Part I also provides an initial outline of recurring themes that overarch the Rehnquist Court's semisubstantive work. Three themes are of particular importance. First, this Court is broadly open to semisubstantive decisionmaking; indeed it has invoked semisubstantive doctrines in virtually every field of constitutional law. Second, notwithstanding the Rehnquist Court's evidenced receptivity to semisubstantive decisionmaking, it has often shown ambivalence toward the application of these doctrines (with the exception of the now-familiar, constitutionally driven, clear statement rules of statutory interpretation). Third, the Rehnquist Court has deployed semisubstantive review techniques in large part to advance much the same policy agenda that finds expression in its more traditional, once-and-for-all constitutional jurisprudence. More specifically, in a bevy of prominent “what” rule decisions, the Court's so-called “Federalism Five” (made up of Chief Justice Rehnquist and Justices O'Connor, Scalia, Kennedy, and Thomas) has given energetic protection to state autonomy values in a way unseen since the early days of the New Deal. In keeping with this theme, the current Court has used all forms of semisubstantive doctrines -- "how" rules, “why” rules, “when” rules, and “who” rules -- to deflect authority from federal policymakers to state and local officials.
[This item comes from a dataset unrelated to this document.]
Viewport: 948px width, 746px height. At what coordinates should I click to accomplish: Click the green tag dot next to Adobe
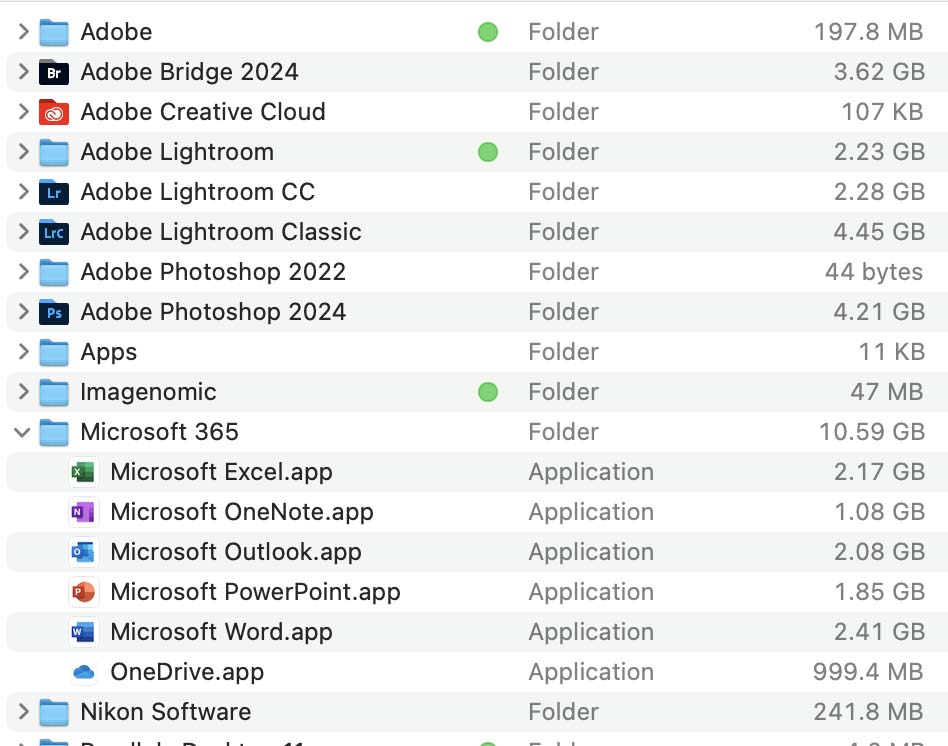click(x=488, y=32)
In Part II of the Article, I review the Court's semisubstantive work on a Justice-by-Justice basis. This study confirms the three themes developed in Part I. Yet Part II also does something more. It reveals that the more controversial forms of semisubstantive decisionmaking (most notably, findings-based “how” rules and purpose-centered “why” rules) have generated ambivalence not only within the Court as a whole, but within the minds of the individual Justices as well.

Finally, in Part III, I turn to an evaluation of the key themes that emerge from my analysis of the Court's work in Parts I and II. I note, for example, that a gravitation toward semisubstantive decisionmaking fits comfortably with depictions of this Court as preferring a “minimalist” approach when it engages in constitutional review. In addition, I ask whether this Court's ready use of semisubstantive doctrines to protect federalism values is justifiable in this day and age. In particular, I point out that strong federalism-based semisubstantive approaches took root as a sort of constitutional gap-filler in an era when the Court recognized no (or virtually no) hard and fast doctrines that shielded states from congressional overreaching. Now that the Rehnquist Court has forged many strong substantive protections of state autonomy values, it is an open question whether semisubstantive safeguards of federalism interests continue to make sense.

I close Part III by building on my Justice-by-Justice analysis in Part II to explain why inevitable departures from and appointments to the Court may greatly affect the future prevalence of semisubstantive decisionmaking. To be sure, the replacement of one Justice with another -- especially when, as now, so many of the Court's rulings are closely divided -- always portends some shifts in constitutional doctrine. With respect to semisubstantive decisionmaking, however, the opportunities for a marked change in direction are distinctively rich. This is the case, in part, because of the Justices' ambivalent attitudes toward provisional rulings that this Article repeatedly highlights. It is also the case because the subjects of whether, why, and how to use these rules remain deeply under-theorized within the current Court's work. In this environment, semisubstantive review -- although pervasive -- is jurisprudentially fragile, at least in the broad set of cases that do not involve constitutionally inspired clear statement rules of statutory interpretation. In short, within the present Court, the phenomenon of semisubstantive decisionmaking does not rest on a firm foundation of clearly articulated and widely accepted theory.